Daj sobie spokój Franiu z pisaniem bo lepiej milczeć i uchodzić za głupca niz sie odezwać i rozwiać wątpliwości
w przeciwieństwie do ciebie, ten człowiek robił coś pożytecznego…
Zgadza się. Ten się nie myli kto nic nie robi. Ten uczciwie pracował i ryzykował każdym dniem. Choćby z tego względu należy mu się szacunek.
Nie twierdzę, że nie. Zacytowałem tylko przeciętny wpis przy każdym innym potrąceniu i najpopularniejszy był taki, że zginał przez swoją głupotę, bo WLAZŁ pod samochód.
I dalej:
-Kto teraz zapłaci za uszkodzenia?
-Szkoda kierowcy.
-Jak sam nie zadbasz o swoje bezpieczeństwo, itp.
Może po drodze scholuja jakiś samochód
Tak może twoją matke któryś zachaczy lawetą – zobaczymy co bedziesz wtedy pisala ! Ludzie te komentarze pokazuja dno dna !
Jak zachaczy laweta to zgnije w pierdlu z gejami.
Albo zholują słownik ortograficzny dla Ani 😉
Oby Ciebie odholowali lub kogoś z Twojej rodziny! Za grosz nie masz wyczucia taktu i wychowania paniusiu…
Bardzo fajny gest ze strony laweciazy że pamiętają o koledze po fachu i chcą go pożegnać
Jestem za!!!Oby posiadacze PJ też byli za.

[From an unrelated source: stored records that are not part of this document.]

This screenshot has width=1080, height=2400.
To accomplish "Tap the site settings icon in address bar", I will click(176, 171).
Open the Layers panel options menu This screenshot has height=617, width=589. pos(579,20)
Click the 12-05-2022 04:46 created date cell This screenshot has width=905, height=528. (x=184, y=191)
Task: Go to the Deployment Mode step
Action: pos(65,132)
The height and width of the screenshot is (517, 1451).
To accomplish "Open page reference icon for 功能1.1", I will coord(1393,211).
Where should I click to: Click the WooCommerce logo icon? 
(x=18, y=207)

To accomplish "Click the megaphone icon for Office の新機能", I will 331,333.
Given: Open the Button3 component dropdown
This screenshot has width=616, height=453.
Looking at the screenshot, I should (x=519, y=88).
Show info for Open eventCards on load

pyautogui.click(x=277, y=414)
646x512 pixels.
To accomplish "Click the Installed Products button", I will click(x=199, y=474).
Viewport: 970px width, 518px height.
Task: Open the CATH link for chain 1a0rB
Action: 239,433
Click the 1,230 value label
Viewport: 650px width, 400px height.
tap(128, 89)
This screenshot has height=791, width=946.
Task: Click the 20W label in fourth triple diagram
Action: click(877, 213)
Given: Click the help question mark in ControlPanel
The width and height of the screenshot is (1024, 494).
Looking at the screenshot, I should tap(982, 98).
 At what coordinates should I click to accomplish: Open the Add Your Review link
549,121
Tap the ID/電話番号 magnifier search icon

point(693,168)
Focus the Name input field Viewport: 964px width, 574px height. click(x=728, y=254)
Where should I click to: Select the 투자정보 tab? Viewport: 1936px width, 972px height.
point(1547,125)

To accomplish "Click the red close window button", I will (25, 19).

Franiu służby tak ustaliły żeby nie pracować długo przy tym wypadku biegły powinien ustalić czy kierowca ciężarówki zachował bezpieczna odległość powinni na wariograf brać sprawców wypadku
Co to będzie, jak będą chowali operatora walca drogowego
Daj sobie spokój Franiu z pisaniem bo lepiej milczeć i uchodzić za głupca niz sie odezwać i rozwiać wątpliwości
Piekny kolezeński gest współczucia.Oni najlepiej wiedza jak niebezpieczna jest ich praca zwłaszcza nieść pomoc kierowcom na trasach S i Autostradach Gratuluje pomysłu i pełny szacunek
endrju jak byś się nie odzywał wcae to byś mądrze postąpił
mi laweciarz zabił babcię na drodze
i nie płaczesz?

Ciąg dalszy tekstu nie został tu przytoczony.